Uncanny visions of the future of music (local and otherwise).

by Tim McMahan Bookmark and Share








Technics Turntable


It's that time of year again where I gaze into the lid of my magical Technics turntable and see visions of the future -- your future! But before I do that, let's look back at how I did last year.
I can say without reservation that last year's predictions were the worst I've ever made in terms of accuracy. Part of the reason is that I let myself get carried away with technology. I predicted '09 would see the beginning of a paradigm shift in how we listen to "broadcast" music. Instead of traditional terrestrial radio or satellite radio, Internet radio would emerge as a major player, thanks to the proliferation of simple Internet radio receivers that would allow you to tune into streamed Internet stations via wifi or 3G broadband. With this would come a rebirth of the traditional DJ, who would host these streamed broadcasts and become the nation's music tastemakers.
Well, it didn't happen. Yes, Blaupunkt did show off a new Internet car stereo at CES this past year, and Pandora has emerged as an important streaming music source, but nothing has really caught fire in terms of web radio. Wishful thinking? If it ever does happen, Internet radio will change the playing field and open up a whole new way for listeners to discover new music.
OK, so what else did I get wrong (and right) last year?

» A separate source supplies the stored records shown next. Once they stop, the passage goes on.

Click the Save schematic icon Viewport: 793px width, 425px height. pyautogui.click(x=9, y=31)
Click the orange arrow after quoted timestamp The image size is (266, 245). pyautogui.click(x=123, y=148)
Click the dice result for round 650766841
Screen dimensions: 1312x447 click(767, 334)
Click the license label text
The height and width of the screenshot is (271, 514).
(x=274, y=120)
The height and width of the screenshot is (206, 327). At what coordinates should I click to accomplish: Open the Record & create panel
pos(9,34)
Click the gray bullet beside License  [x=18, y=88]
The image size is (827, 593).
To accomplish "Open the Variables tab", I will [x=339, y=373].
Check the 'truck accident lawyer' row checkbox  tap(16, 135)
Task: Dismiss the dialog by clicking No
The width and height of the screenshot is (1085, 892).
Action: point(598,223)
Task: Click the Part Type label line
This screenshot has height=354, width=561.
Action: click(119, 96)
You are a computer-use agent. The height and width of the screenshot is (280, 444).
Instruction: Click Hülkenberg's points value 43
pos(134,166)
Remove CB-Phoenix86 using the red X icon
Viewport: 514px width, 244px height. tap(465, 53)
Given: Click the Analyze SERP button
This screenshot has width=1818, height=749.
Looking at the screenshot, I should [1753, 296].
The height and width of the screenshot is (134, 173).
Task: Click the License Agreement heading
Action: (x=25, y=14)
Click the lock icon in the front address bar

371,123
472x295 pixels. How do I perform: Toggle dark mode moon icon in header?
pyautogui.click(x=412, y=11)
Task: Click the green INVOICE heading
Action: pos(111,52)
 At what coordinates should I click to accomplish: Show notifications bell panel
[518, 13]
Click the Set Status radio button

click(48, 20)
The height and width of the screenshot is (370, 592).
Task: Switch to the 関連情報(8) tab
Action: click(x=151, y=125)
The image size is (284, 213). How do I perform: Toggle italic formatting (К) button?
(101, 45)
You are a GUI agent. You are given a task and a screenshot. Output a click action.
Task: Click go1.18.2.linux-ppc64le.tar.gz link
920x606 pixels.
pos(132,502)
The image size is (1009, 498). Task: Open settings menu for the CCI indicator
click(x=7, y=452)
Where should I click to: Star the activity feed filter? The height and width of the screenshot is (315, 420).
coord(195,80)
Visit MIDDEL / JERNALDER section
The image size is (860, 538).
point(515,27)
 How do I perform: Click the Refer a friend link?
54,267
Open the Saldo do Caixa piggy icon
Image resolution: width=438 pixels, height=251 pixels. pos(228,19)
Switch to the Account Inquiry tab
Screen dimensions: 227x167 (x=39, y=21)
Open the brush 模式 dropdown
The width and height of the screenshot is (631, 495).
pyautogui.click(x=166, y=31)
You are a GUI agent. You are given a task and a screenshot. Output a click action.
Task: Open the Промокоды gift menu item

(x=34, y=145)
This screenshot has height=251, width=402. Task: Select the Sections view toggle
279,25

LY (last year's) Prediction: New "smart phones" will effectively killing the iPod and iPhone.

Reality: We said hello to Android and Pre, but neither have seriously bitten into Apple's market share.

LY Prediction: Record labels will evolve into entities that loan money to bands to allow them to tour and quit their day jobs, and act as mere brands that bands want to be associated with.

Reality: Not really, though labels continue to become more marginalized as the industry continues to decay.

LY Prediction: Venues like The Waiting Room and Slowdown will begin to webstream live video broadcasts from their stages.

Reality: This one's just around the corner.

LY Prediction: One of Tim Kasher's bands – Cursive or The Good Life – will release an album somewhere other than Saddle Creek. Creek will release a project this year that will outsell all of its past releases.

Reality: No, though no one knows where Edelweiss (Kasher's solo project) will be released. And not only didn't Creek not sign a huge new act, they lost Tokyo Police Club to Qprime label mom+pop.

LY Prediction: A well-known local club will switch hands. A West Omaha club will catch traction among the indie crowd.

Reality: Mick's became The Sydney (and no, that hadn't been announced when I wrote that prediction last year). We're still waiting for that West O club.

LY Prediction: A young entrepreneur will launch a promotion company to compete with One Percent Productions.

Reality: One Percent continues to dominate the market, with no real local competition in sight.

LY Prediction: Bands we'll be talking about this time next year: Box Elders, Pavement, Brad Hoshaw and the Seven Deadlies, Cursive, U2, Titus Andronicus, Spoon, The Show Is the Rainbow, Replacements, Outlaw Con Bandana, Liz Phair, Talking Mountain, Alessi's Ark, Jake Bellows, Little Brazil, Denver Dalley, Yeah Yeah Yeahs, Fullblown.

Reality: For the most part, right on, except for those illusive Fullblown and Replacements reunions..

LY Prediction: Bands we won't be talking about this time next year: Girl Talk, Okkervil River, The Faint, Bright Eyes, My Morning Jacket, Nickelback, Britney, Kanye, Animal Collective, Nine Inch Nails, Radiohead, Of Montreal, Metallica, British divas.

Reality: Well, The Faint just played three sold out dates at The Waiting Room, and Animal Collective's EP was No. 1 on Pitchfork's "best of '09" list..

LY Prediction: Conor Oberst will break the hearts of thousands of his female fans.

Reality: He's still available, girls.

LY Prediction: One of the city's three renowned downtown record stores – Drastic Plastic, The Antiquarium or Homer's Old Market – will close its doors.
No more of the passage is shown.